[Word and element locating data]
********************
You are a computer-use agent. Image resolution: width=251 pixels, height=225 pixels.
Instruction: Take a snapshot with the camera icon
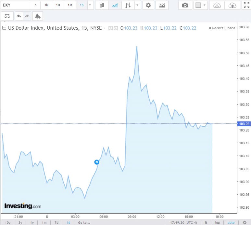click(185, 5)
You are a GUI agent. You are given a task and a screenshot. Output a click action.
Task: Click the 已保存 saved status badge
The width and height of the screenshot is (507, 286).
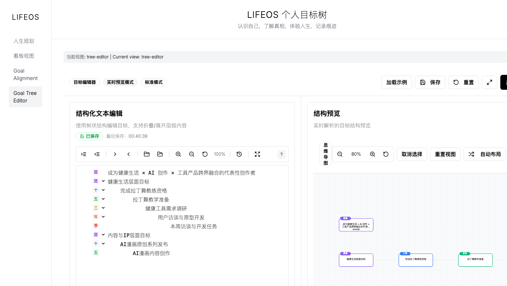pyautogui.click(x=89, y=136)
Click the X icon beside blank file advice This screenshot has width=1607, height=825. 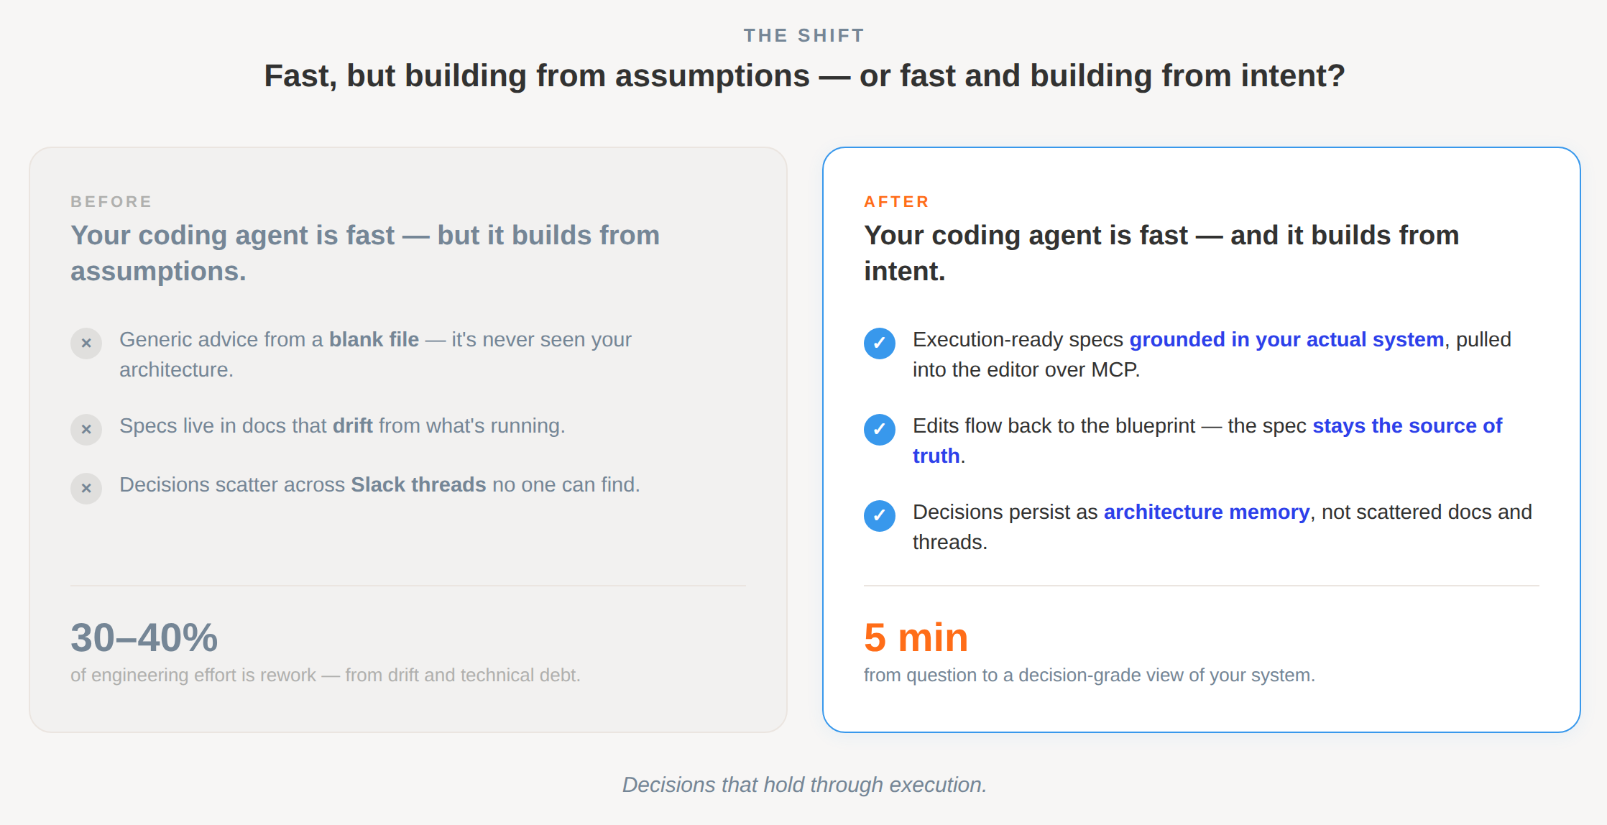pyautogui.click(x=86, y=344)
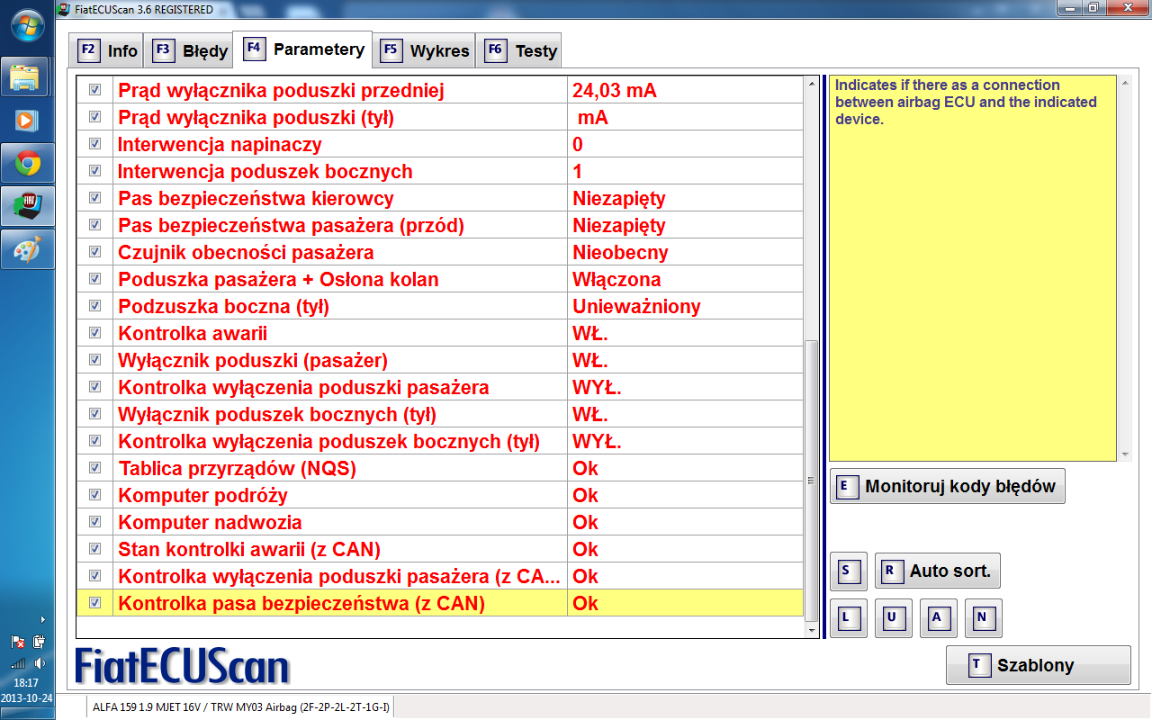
********************
What to produce
Can you put the rows, from their first line through the line containing "pyautogui.click(x=89, y=136)", into a numbered list with blank lines skipped and the pictures left out?

Worked answer
1. You are a computer-use agent. Image resolution: width=251 pixels, height=225 pixels.
2. Instruction: Take a snapshot with the camera icon
3. click(185, 5)
4. You are a GUI agent. You are given a task and a screenshot. Output a click action.
5. Task: Click the 已保存 saved status badge
6. The width and height of the screenshot is (507, 286).
7. pyautogui.click(x=89, y=136)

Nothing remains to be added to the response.